» Tujuan Anda
Bisakah Anda mengetik ulang dengan tepat bagian teks tentang arbitrase PT. Krakatau Steel di bawah, mulai dari "Hasil Pencarian  ::  Simpan" dan berakhir pada "kesalahpahaman diantara mereka."?

» Teks yang Diberikan

Hasil Pencarian  ::  Simpan CSV :: Kembali

Hasil Pencarian

Ditemukan 202325 dokumen yang sesuai dengan query
cover
Arman
"Penelitian ini menganalisis mengenai kasus Arbitrase antara PT. Krakatau Steel dan International Piping Product (IPP) sekaligus meneliti penerapan Undang-undang No. 30 Tahun 1999 mengenai Arbitrase dan Alternatif Penyelesaian Sengketa khususnya dalam hal pembatalan putusan Arbitrase karena adanya dugaan pemalsuan dokumen. Pada kasus Arbitrase ini bertindak sebagai penggugat adalah PT. Krakatau Steel dan sebagai tergugat adalah pihak IPP, dimana sengketa timbul akibat adanya kesalahpahaman diantara mereka.
PT. Krakatau Steel telah mengadakan perjanjian jual beli Steel Billet Grade SWRCH8R dengan IPP. Pada pelaksanaannya PT. Krakatau Steel menolak Steel Billet Grade SWRCH8R dan minta dilakukan penukaran dengan Steel Billet Grade SWRCH8A, tetapi pihak IPP menolak untuk melakukan penukaran Steel Billet Grade tersebut. Dalam perjanjian jual beli mereka telah sepakat untuk menyelesaikan masalah yang timbul melalui Arbitrase ad hoc. Sidang Arbitrase dilaksanakan di Jakarta dengan tiga arbiter dan memakai Uncitral Rules. Sidang Arbitrase memutuskan bahwa pihak PT. Krakatau Steel harus membayar kerugian sebesar USD 1.450.000 dan bunga 6% pertahun dari USD 1.450.000 dimulai dari tanggal 12 Agustus 2001 sampai pelaksanaan selesai. Selanjutnya PT. Krakatau Steel tidak menerima putusan Arbitrase dan mengadakan perlawanan kepada Pengadilan Negeri Jakarta Selatan untuk dilakukan pembatalan putusan.

» Data Terkumpul

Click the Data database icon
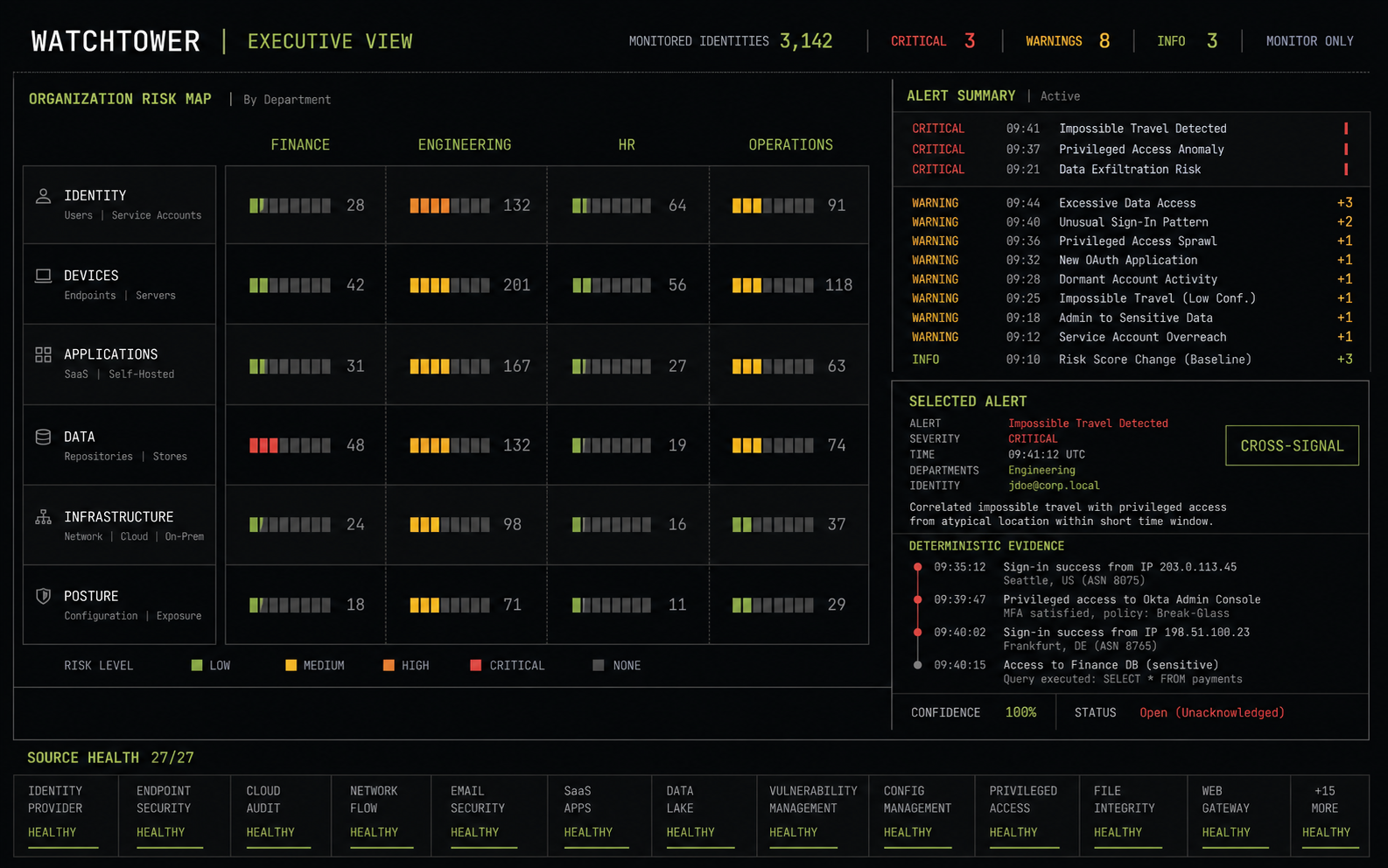Viewport: 1388px width, 868px height. click(x=43, y=437)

» Jawaban Tugas
Hasil Pencarian  ::  Simpan CSV :: Kembali

Hasil Pencarian

Ditemukan 202325 dokumen yang sesuai dengan query
cover
Arman
"Penelitian ini menganalisis mengenai kasus Arbitrase antara PT. Krakatau Steel dan International Piping Product (IPP) sekaligus meneliti penerapan Undang-undang No. 30 Tahun 1999 mengenai Arbitrase dan Alternatif Penyelesaian Sengketa khususnya dalam hal pembatalan putusan Arbitrase karena adanya dugaan pemalsuan dokumen. Pada kasus Arbitrase ini bertindak sebagai penggugat adalah PT. Krakatau Steel dan sebagai tergugat adalah pihak IPP, dimana sengketa timbul akibat adanya kesalahpahaman diantara mereka.